Prospective buyers feel positive about entering the property market, but once the house hunt starts, affordability challenges mean it takes longer to find a home than first desired.
They’re the standout takeaways from the latest quarterly Mortgage Choice Home Loan Report, which revealed the stable interest rate environment had been warmly welcomed by those looking to get their foot on the property ladder.
According to the analysis, buyer optimism about entering the property market has spread, with 83 per cent of prospective buyers feeling positive about entering the market.
That’s up from 70 per cent last quarter.
“Buyers are recalibrating their perspective on interest rates and whether there is in fact a ‘right time’ to buy property,” Mortgage Choice Chief Executive Officer Anthony Waldron said.
“After hearing a range of predictions on rate movements, from forecasts that rates would fall multiple times in 2024, to speculation that rates may rise and that cuts won’t come until 2025, buyers are recognising that perhaps the right time to buy is simply when they’re ready.”
But the report also showed a lack of affordable housing had presented a challenge for prospective buyers, with 62 per cent flagging that their search for a property was taking much longer than first expected.
So much so that one-in-three buyers have had to secure multiple loan pre-approvals due to not finding a property inside the pre-approval window.
To overcome such challenges, 82 per cent of prospective buyers said they had compromised on their buying plans, with 60 per cent planning to buy further from the city or in a regional area, while 50 per cent said they were looking at buying a smaller home.
Some 35 per cent said they were planning to buy an apartment instead of a house and 23 per cent said they were looking at a duplex.
Mr Waldron said the research also showed that, in the current economic climate, the outlook and experience of workers in different industries varied, with 65 per cent of homeowners working in healthcare reporting that they now expect it to take longer to pay off their mortgages, compared to 51 per cent of people in professional services.

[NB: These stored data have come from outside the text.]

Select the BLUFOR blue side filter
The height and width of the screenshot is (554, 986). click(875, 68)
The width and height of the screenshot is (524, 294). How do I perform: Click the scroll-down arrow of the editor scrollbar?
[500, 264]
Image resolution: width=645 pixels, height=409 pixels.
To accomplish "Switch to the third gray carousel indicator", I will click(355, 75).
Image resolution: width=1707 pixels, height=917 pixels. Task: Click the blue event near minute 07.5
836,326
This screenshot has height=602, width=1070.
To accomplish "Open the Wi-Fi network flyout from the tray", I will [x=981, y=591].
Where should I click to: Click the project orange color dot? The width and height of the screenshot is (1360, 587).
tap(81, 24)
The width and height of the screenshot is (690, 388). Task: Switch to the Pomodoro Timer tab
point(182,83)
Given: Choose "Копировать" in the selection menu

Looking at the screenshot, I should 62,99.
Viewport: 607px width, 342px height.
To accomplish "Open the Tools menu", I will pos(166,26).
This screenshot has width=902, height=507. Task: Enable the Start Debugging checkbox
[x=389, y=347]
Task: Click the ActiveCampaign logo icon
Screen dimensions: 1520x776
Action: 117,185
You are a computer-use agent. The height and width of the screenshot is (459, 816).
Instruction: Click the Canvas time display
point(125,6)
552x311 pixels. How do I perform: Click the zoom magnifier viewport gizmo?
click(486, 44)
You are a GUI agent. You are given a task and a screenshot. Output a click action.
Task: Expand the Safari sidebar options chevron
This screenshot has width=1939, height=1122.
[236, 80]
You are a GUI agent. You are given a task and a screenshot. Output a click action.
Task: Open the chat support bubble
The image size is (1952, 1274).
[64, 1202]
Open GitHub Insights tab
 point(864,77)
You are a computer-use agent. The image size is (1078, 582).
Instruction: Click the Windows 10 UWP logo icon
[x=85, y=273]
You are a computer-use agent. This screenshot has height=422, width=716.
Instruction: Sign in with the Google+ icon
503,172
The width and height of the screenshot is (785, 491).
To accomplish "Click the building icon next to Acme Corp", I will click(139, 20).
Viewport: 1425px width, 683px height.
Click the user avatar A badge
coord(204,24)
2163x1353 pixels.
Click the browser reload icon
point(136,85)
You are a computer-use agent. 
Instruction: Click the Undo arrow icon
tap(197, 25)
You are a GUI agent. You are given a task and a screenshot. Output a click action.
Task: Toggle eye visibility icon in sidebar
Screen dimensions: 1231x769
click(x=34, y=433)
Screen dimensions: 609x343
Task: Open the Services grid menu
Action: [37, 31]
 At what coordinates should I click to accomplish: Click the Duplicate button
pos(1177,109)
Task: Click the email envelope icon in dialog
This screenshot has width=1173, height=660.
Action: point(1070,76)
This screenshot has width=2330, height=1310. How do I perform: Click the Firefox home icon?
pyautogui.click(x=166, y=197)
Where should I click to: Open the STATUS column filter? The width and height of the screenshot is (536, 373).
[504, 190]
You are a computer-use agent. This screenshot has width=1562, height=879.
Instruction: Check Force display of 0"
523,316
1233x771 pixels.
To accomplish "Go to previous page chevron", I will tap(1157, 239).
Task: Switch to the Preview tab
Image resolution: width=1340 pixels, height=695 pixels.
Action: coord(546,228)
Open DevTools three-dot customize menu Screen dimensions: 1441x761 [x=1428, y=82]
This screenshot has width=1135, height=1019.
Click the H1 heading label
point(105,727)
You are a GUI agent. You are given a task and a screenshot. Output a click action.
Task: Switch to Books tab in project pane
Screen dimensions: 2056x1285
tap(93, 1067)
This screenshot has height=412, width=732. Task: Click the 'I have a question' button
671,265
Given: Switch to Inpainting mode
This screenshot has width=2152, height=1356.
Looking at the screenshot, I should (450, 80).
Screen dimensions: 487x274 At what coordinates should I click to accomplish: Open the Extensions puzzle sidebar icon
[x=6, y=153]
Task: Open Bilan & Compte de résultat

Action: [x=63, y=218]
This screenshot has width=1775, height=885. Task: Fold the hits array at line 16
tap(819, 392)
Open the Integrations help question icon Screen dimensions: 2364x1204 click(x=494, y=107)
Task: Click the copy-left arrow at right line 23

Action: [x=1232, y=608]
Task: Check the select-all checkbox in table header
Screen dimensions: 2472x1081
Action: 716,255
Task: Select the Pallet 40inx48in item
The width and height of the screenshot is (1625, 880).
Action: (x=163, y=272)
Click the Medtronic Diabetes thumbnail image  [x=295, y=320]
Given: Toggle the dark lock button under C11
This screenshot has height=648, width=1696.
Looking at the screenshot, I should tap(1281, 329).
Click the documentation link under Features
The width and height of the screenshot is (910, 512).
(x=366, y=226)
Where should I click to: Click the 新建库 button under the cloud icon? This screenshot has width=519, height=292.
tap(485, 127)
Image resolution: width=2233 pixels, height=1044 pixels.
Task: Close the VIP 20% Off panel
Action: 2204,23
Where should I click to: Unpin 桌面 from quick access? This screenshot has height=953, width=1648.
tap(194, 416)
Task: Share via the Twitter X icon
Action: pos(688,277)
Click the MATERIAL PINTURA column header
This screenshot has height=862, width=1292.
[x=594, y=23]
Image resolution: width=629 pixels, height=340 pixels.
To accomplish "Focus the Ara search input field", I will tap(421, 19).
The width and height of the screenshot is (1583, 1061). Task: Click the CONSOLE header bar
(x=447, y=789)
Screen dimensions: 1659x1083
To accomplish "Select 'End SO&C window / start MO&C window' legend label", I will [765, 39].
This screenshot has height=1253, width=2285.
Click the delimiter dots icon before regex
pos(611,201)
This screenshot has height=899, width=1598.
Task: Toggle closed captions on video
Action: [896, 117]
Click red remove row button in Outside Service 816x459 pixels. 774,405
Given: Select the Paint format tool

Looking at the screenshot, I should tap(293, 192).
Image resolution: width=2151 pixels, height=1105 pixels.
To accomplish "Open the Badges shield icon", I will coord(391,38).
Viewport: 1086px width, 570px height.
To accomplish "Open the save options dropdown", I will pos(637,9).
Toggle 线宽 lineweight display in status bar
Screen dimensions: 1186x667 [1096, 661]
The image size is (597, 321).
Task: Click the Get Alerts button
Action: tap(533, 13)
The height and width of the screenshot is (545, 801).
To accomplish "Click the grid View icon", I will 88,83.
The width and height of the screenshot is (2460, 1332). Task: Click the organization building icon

Compared to other industries, workers in professional services were also feeling more positive about their property purchase plans, more likely to feel they would benefit from Stage 3 tax cuts to save for a home and less likely to compromise on the size of the home they planned to buy.
Rising property values had also pushed up loan sizes, with the national average loan submission size in the June quarter reaching $594,864, which is 9 per cent higher annually.
At a state level, NSW/ACT has the highest average loan submission size at $689,272, while SA/NT has grown the most, increasing 17.1 per cent annually to $555,985 in the June quarter.
“Despite a challenging economic climate and reduced borrowing capacity, in the June quarter the national average loan size continued to remain well above 2023 levels,” Mr Waldron said.
“As a result, buyers are needing to compromise on the location and type of property they plan to buy.
“While borrowing capacities remain reduced due to higher interest rates, the Stage 3 tax cuts are expected to boost borrowing capacity in the coming months and may lead to fewer compromises for some buyers.”
Home loan submission data also revealed that the value of loans to property investors had risen by 20.7 per cent.